About two years ago I wrote an article on the popularity of various weed delivery services that were operating across Manhattan. When the story hit the streets we caught tons of shit from people who thought we’d blown the cover of a great scam. I tried to tell them it was smart to be paranoid because their secret world was about to explode. Since then the number of weed delivery services has multiplied ten fold and become infinitely more efficient. Now even movie people are getting in on it.

On April 20, 2001, sputnik7 and Palm Pictures are premiering a new ten-part drama called "We Deliver" that follows a fictitious weed delivery service, Green Acres, operating out of the Fat Beats record store in New York’s West Village. Every two weeks, you’ll be able to tune in to sputnik7.com and watch a five-minute episode that follows characters played by everyone from Danny Hoch and Rosie Perez to Tricky (who apparently smokes so much pot on set it’s hard to see where he is). While it may be a bit more clean and glamorous than your own experiences, the show is pretty close in depicting the services and their custies. Everything you remember is there: the pages, the email requests, the delivery runners disguised as bike messengers, and the girl that gets weed delivered at work while trying to keep it from her fellow workers. Director Seth Rosenfeld and co-creator Geebee Dajani make no bones about their obsession with authenticity. "We don’t want to be too exploitative or too comedic," Rosenfeld says from his Brooklyn apartment, "and we don’t want to violate the reality of weed delivery. A lot of different people smoke weed. Weed delivery is off the meter and we want to hit all of the New York subcultures. This is the other side of all the law and order shows on TV." At this point I kind of got the feeling he was stoned because he couldn’t stop talking and the cosmic metaphors started coming out. "It’s like we want to take you to another universe, planet by planet."
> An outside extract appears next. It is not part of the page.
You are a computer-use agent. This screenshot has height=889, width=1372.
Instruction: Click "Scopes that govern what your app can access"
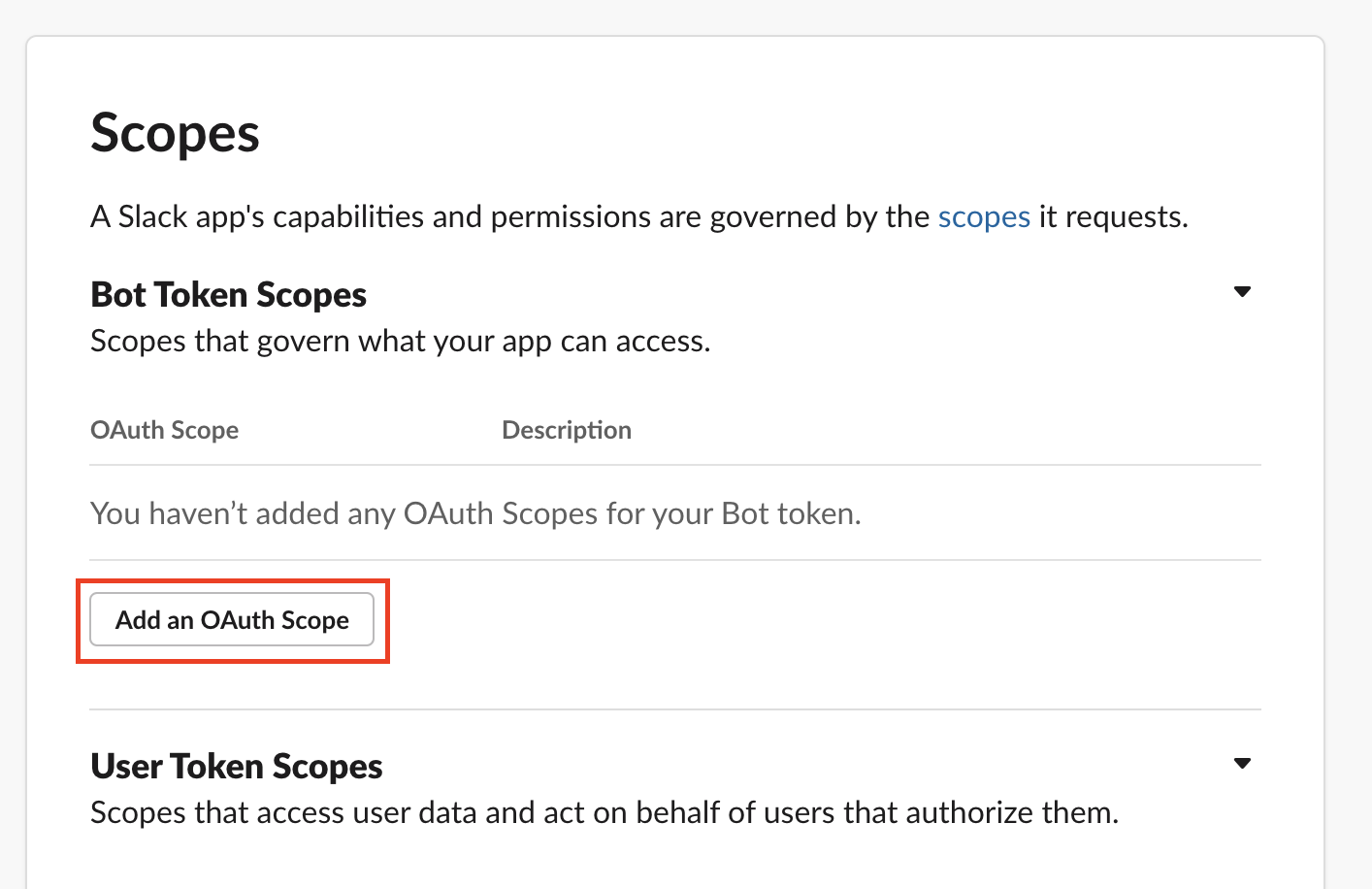pos(400,342)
After getting so much flak for my first article on weed delivery it was nice to see someone who knew their shit talking about smoking shit. All this media attention isn’t evil. It’s a secret heads up to the dealers. So, if you’re out there delivering weed, watch "We Deliver," take notes, get organized and most of all, stay paranoid.

EDDY MORETTI
"We Deliver" premiers April 20, 2001 on www.sputnik7.com.